■ What you have to do
Output every line of the items below word for word, leaving out the pictures.
>> Start
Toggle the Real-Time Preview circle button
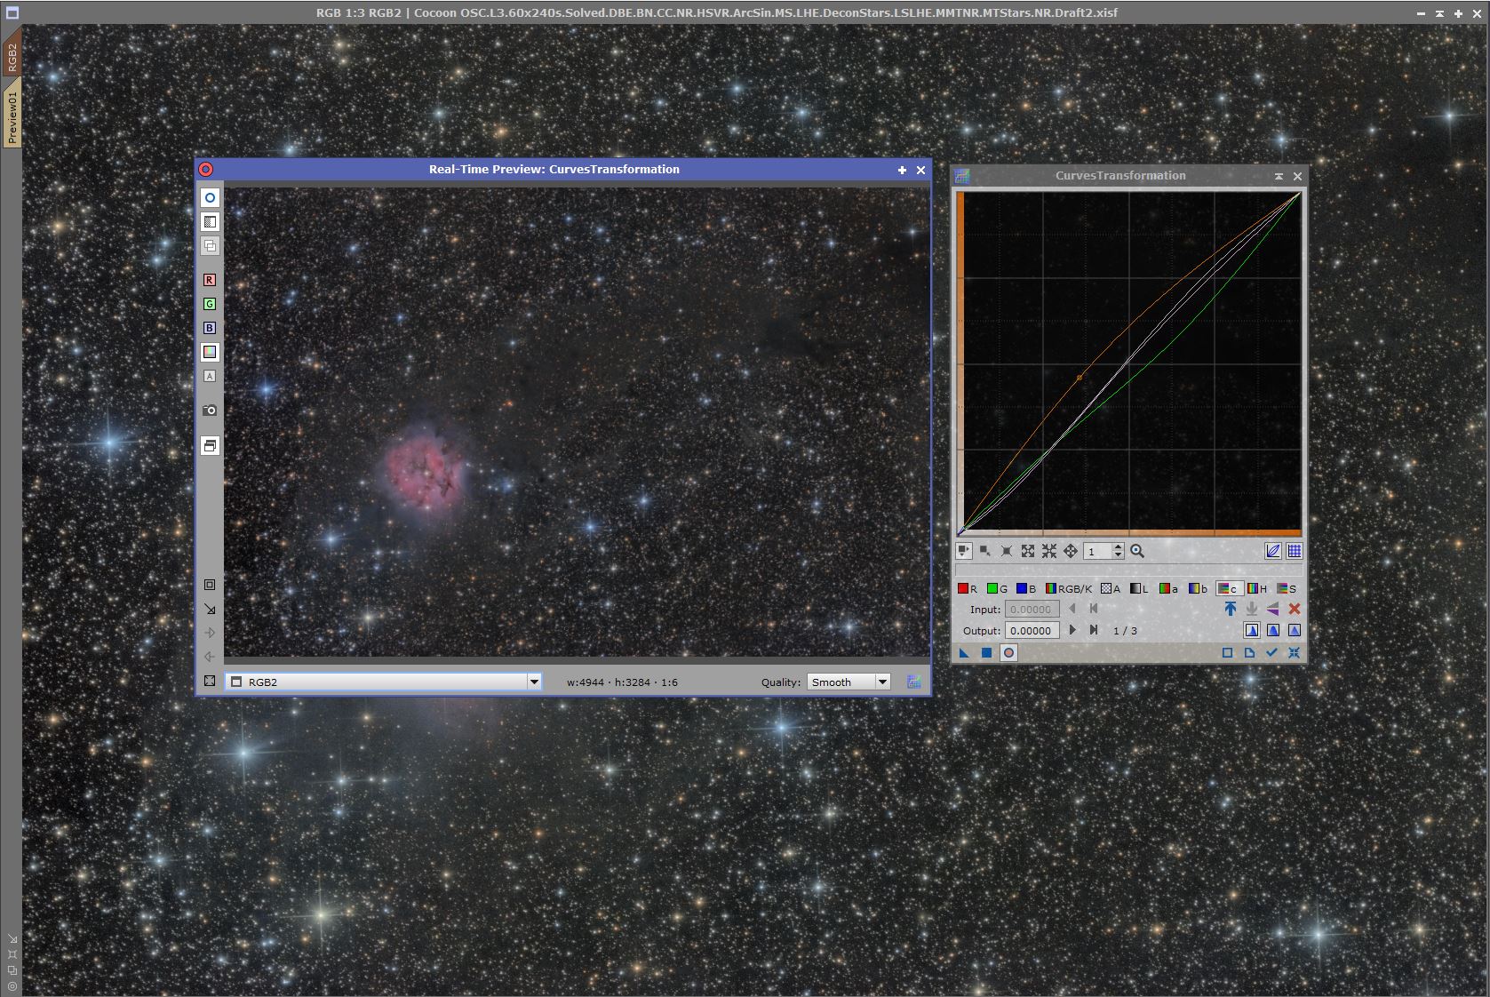1490x997 pixels. click(1008, 653)
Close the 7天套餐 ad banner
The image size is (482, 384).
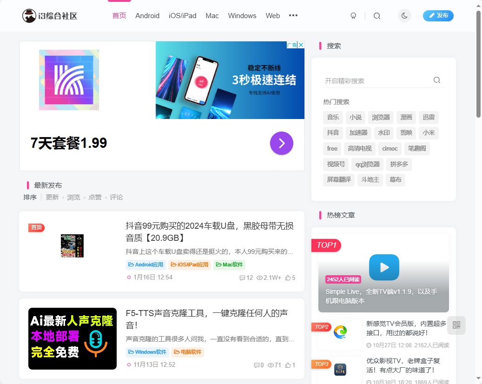tap(301, 45)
>> End
■ Expected answer
Toggle the Real-Time Preview circle button
1490x997 pixels. click(1008, 653)
Close the 7天套餐 ad banner
The image size is (482, 384).
tap(301, 45)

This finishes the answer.